Date Published: July 18, 2018
Publisher: Public Library of Science
Author(s): Yizhang Wang, Wei Pang, You Zhou, Xiangtao Li.
The performance of density based clustering algorithms may be greatly influenced by the chosen parameter values, and achieving optimal or near optimal results very much depends on empirical knowledge obtained from previous experiments. To address this limitation, we propose a novel density based clustering algorithm called the Density Propagation based Adaptive Multi-density clustering (DPAM) algorithm. DPAM can adaptively cluster spatial data. In order to avoid manual intervention when choosing parameters of density clustering and still achieve high performance, DPAM performs clustering in three stages: (1) generate the micro-clusters graph, (2) density propagation with redefinition of between-class margin and intra-class cohesion, and (3) calculate regional density. Experimental results demonstrated that DPAM could achieve better performance than several state-of-the-art density clustering algorithms in most of the tested cases, the ability of no parameters needing to be adjusted enables the proposed algorithm to achieve promising performance.
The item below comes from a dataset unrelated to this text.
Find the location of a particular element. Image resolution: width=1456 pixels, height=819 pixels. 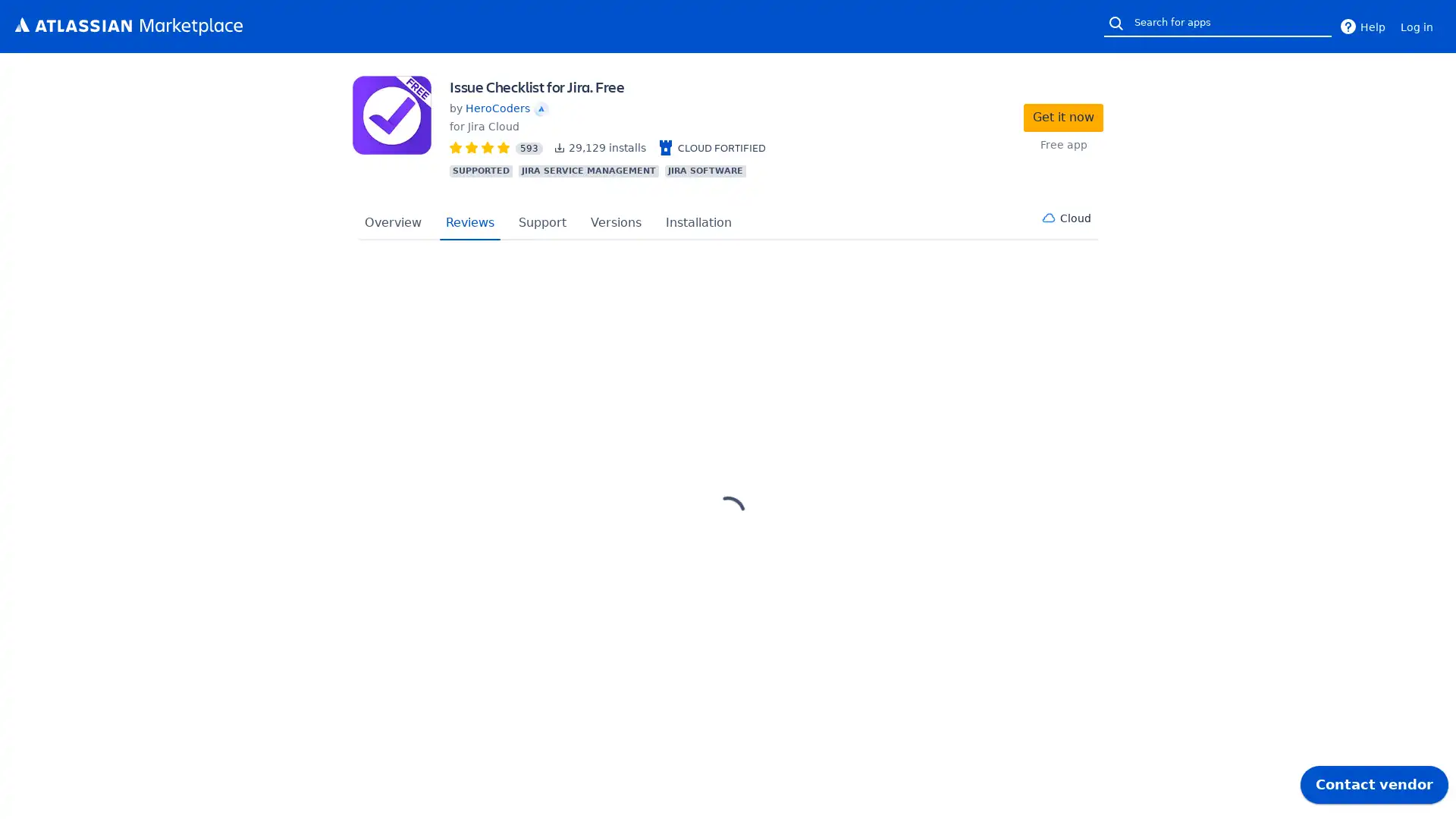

Clustering has been a promising technique in data mining and pattern recognition [1–3]. One important goal of clustering is to find potential data structures without supervision information. In density based clustering algorithms, a density threshold (which often represents radius of searching circle and size of grids) is usually used to build a search framework, and the final results depend on the local or global density threshold settings. Density based clustering algorithm follows the hypothesis that the high-density regions are always surrounded by low-density connected sets. DBSCAN, OPTICS, DENCLUE, CLIQUE all belong to this kind of algorithms [4–7], which use thresholds to find clusters. In addition to the above algorithms, recently Rodriguez and Laio proposed a novel fast density clustering algorithm by searching density peaks (DP) , and they adopted a global threshold to calculate the local density of each point. However, manual intervention and domain knowledge is still required to obtain an appropriate threshold in DP, and a user may require a significant amount of time to learn how to configure parameters properly . Based on the above consideration, in this research, we propose an adaptive density clustering method to address the above issue.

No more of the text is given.